Opini Tribun Timur
HAM dan Nikah Beda Agama
Namun hanya sedikit yang mampu mempertahankan perasaan cinta kepada pasangannya, sisanya adalah perkara kebutuhan; biologis, ekonomis, dan populis.
Joko Yuliyanto
Esais/Penggagas komunitas Seniman NU
Pernikahan dipahami sebagai tradisi sebagai jalan martir dari cinta yang harus dikorbankan.
Namun hanya sedikit yang mampu mempertahankan perasaan cinta kepada pasangannya, sisanya adalah perkara kebutuhan; biologis, ekonomis, dan populis.
Demikian yang mendasari besarnya jumlah angka perceraian, maraknya poligami, dan banyaknya kasus kekerasan dalam rumah tangga.
Ada dua diskursus yang menarik tentang pernikahan yakni, apakah harus menikah dahulu lalu mencintai ataukah mencintai dahulu lalu menikah?!

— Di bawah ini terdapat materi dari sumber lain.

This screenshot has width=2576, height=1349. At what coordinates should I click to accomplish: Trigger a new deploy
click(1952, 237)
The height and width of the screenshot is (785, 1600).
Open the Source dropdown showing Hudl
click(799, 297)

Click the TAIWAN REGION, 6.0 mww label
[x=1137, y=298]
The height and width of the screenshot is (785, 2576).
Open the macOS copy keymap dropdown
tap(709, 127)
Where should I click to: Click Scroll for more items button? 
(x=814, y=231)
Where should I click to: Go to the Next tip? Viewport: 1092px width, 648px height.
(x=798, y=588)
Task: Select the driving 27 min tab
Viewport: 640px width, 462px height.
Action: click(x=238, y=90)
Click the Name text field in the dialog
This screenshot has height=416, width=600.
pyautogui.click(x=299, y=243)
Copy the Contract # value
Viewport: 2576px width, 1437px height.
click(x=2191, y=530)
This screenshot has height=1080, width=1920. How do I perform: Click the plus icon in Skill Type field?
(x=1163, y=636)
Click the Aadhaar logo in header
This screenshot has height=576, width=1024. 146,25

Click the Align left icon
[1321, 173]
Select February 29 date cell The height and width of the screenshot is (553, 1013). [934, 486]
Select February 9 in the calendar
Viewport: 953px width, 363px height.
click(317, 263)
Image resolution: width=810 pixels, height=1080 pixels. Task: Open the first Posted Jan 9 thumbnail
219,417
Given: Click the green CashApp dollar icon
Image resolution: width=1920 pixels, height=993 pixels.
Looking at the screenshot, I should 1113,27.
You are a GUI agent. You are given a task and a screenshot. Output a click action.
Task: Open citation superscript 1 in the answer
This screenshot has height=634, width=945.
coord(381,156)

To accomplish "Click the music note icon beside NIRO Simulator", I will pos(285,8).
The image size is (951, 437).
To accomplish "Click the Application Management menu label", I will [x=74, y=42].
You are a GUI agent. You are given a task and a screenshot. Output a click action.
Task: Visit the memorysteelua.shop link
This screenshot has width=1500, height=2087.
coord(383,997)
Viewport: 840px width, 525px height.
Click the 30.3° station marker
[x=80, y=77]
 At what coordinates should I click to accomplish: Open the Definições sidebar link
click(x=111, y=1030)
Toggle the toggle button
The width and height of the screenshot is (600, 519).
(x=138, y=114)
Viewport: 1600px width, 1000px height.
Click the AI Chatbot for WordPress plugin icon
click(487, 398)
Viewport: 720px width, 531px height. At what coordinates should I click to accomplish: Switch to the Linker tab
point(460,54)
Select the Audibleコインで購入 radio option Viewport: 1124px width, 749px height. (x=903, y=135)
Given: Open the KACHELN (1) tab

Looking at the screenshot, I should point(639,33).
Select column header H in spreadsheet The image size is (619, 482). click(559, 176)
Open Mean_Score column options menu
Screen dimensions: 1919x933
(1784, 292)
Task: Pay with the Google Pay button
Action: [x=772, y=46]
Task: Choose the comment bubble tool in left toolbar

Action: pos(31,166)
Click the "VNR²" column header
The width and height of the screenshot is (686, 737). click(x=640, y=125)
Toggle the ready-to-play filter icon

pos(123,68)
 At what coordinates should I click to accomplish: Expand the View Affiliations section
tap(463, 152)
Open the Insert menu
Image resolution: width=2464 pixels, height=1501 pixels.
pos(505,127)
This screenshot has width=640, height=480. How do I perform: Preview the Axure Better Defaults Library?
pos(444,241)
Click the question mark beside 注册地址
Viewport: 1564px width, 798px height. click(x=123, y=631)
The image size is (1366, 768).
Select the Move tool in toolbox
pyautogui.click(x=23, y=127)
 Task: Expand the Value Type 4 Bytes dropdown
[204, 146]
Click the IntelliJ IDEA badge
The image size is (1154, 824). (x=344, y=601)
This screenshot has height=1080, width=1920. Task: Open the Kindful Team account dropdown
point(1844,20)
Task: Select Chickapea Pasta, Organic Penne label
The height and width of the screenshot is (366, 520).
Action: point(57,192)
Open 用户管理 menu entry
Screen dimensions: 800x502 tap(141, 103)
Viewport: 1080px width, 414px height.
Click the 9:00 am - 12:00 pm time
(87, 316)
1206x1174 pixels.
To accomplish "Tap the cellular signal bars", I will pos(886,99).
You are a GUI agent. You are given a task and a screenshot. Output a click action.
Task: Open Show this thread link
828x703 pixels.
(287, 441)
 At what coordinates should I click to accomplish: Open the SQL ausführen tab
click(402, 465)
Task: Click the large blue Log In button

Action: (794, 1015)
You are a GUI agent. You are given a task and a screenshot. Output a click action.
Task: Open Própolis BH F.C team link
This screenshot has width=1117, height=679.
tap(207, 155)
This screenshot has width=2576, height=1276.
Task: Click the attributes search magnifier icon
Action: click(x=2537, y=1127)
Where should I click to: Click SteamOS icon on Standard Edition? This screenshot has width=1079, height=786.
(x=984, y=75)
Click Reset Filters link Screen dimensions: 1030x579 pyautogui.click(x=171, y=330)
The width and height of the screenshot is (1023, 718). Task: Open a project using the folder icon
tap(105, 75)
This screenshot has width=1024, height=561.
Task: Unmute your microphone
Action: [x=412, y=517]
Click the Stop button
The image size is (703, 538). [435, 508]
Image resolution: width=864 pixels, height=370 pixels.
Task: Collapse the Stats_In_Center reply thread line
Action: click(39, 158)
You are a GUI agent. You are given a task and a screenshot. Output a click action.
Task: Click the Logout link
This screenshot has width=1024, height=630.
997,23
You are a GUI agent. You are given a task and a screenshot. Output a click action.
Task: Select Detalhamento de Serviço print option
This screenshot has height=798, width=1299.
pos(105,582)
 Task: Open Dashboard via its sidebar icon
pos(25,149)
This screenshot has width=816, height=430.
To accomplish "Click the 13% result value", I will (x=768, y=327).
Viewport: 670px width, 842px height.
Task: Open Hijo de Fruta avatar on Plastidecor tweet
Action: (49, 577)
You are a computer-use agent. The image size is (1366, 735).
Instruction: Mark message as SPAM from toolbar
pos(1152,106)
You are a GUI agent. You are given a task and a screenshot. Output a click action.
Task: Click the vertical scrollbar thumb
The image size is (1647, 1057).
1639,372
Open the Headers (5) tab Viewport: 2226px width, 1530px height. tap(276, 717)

Namun realita di masyarakat dominan mendahulukan cinta sebelum menikah dengan dalih mencari kecocokan demi menjalin hubungan yang langgeng.
Pencarian pasangan (jodoh) ini yang menjadi permasalahan klasik dunia pernikahan, termasuk bertemunya pasangan beda agama.
Sebelum menikah, pasangan harus memiliki orintasi terhadap tiga hal, melestarikan keturunan, persaudaraan, dan hubungan seksual.
Sedangkan pengetahuan pascanikah merupakan tahapan yang pasti dihadapi oleh suami istri, yang di dalamnya terdapat nilai-nilai kebahagiaan dalam relasi pernikahan.
Urusan pernikahan, manusia memiliki hak untuk menentukan kebahagiaan dan bebas memilih pasangan hidup.
Namun dalam perjalanannya, adanya keluarga kecil diawali dengan peristiwa hukum yang disebut perkawinan.
Maka perkawinan dinilai sebagai lembaga yang menentukan kedudukan seseorang di mata hukum, karena peristiwa hukum akan menimbulkan akibat hukum berupa hak dan kewajiban.
Di Indonesia, bahkan ada Undang-Undang (UU) khusus yang diatur dalam Undang-Undang Nomor 1 Tahun 1974 tentang Perkawinan.
Dalam UU Perkawinan tidak mengatur secara utuh dan jelas kasus pernikahan beda agama.